It is unclear whether Mr. Simpson, as of the drafting of his September 21st opinion letter, had been advised of this fact. See discussion supra (stating only that "the client believes [that the September Documents are] very beneficial to him and the other [Defendants]"). In a second opinion letter dated January 7, 2010, however, Mr. Simpson ratified his opinions, notwithstanding clear references to attorney-client privilege. See Ex. A to Doc. 66.

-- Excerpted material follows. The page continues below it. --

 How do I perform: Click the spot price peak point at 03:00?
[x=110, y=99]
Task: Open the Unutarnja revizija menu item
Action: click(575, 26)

In one respect, Mr. Simpson is correct: an appropriate starting point for the Court‟s analyses is the Pennsylvania Rules of Professional Conduct. See W.D. Pa. L.R. 83.3(A)(2) (adopting same). Pennsylvania Rule 4.4(b) states: "[a] lawyer who receives a document relating to the representation of the lawyer‟s client and knows or reasonably should know that the document was inadvertently sent shall promptly notify the sender." Id. Of course, the "production" in question here was not "inadvertent," but rather intentional and unauthorized. As the explanatory comment to Rule 4.4(b) confirms: "[T]his Rule does not address the legal duties of a lawyer who receives a document that the lawyer knows or reasonably should know may have been wrongfully obtained by the sending person." Id. at cmt. 2.

Given the conclusory nature of Mr. Simpson‟s opinion letters, the Court may only speculate that he read the aforementioned provisions and concluded that no ethical concerns were implicated. The comment to Rule 4.4(b), however, begs the question whether attorneys and/or judicial officers must, under the circumstances, throw up their hands and conclude that nothing can or should be done to protect or ameliorate the ...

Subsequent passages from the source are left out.